Bir Bavyera polisiyesi ve şahane bir taşra polisiyesi örneği. Münih'teki görevinden sürgün niyetine kendi köyüne gönderilen polisimiz Franz Eberhofer, Beatles hayranı aktivist babası, indirim sevdalısı Büyükannesi Lenerl, ağabeyi, köyden arkadaşları olan tesisatçı, kasap, birahaneci vb. karakterlerle tanışıyoruz. Bavyera köyü atmosferi çok keyifli. Büyükannenin Bavyera yemekleri de okuma keyfime renk kattı. Yemeklerden bahseden metinleri bir ayrı seviyorum. Kitabın sonunda birkaç yemek tarifi de var.

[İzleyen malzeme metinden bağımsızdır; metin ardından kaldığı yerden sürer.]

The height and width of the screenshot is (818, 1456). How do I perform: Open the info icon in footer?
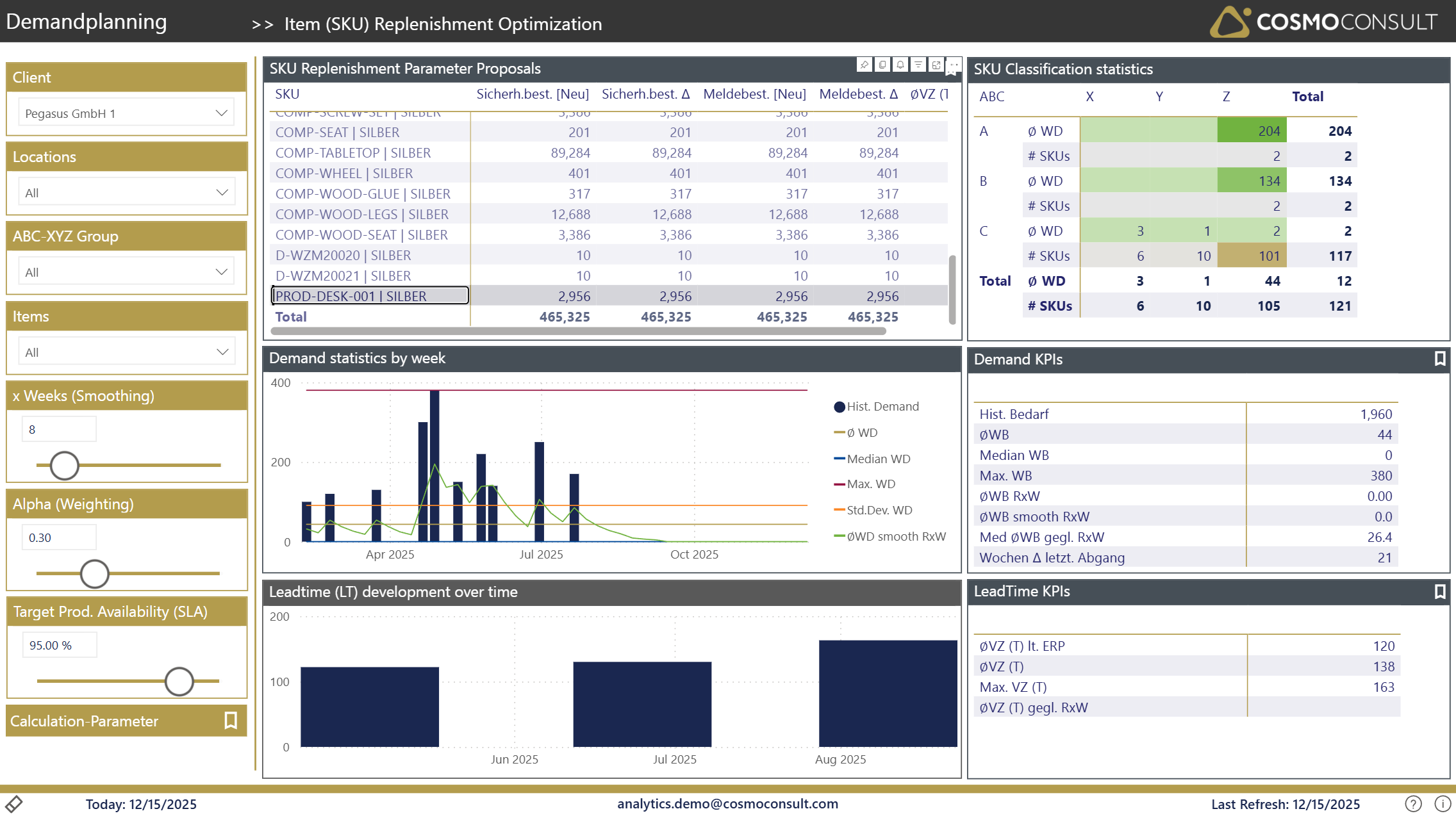[x=1443, y=803]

Son derece esprili bir kitap, her sayfada en az üç espiri garanti. Yarım sayfa, 3/4 sayfa gibi minik kısımlardan oluşuyor. En uzun bölüm 4 sayfa olsa gerek. Değişik bir roman yazım tekniği. Sanırım bir ara deneyeceğim.
Bana çok iyi vakit geçirtti. Neden 5 yıldız vermedim? Çünkü polisiye örgüyü zayıf ve derinliksiz buldum. Eberhofer'in serisinin ikinci ve üçüncü kitaplarını da aldım, onları da okuyacağım.
Bu kitap 2023 Kristal Kelepçe Yılın Polisiye Romanı adayıdır.
Çok uzun, çok fazla karakter var. Eğlenceli ve akıcı yazılmış olmasına rağmen beni biraz yordu. Polisleri ciddiyetsiz ve laçka buldum. Baş karakter olan Lokman dahil. Lokman - Lerzan - Derya aşk üçgenini gerçekçi bulmadım, dahası konuyla bağdaştıramadım. Sonunu da anlamadım. Denklemler ne oldu? Ayrıca arada katilin ağzından yazılmış, şiir desem değil, dua desem değil, serzeniş desem değil bir takım aforizmalar vardı, hoşlanmadım.
Ama yazarın kalemi kuvvetli. Dili iyi, Türkçesi iyi bir roman. Bütün adaylar için bunu söyleyemiyoruz. Dil bakımından senenin çok sayıda adayının önüne geçen bir metin.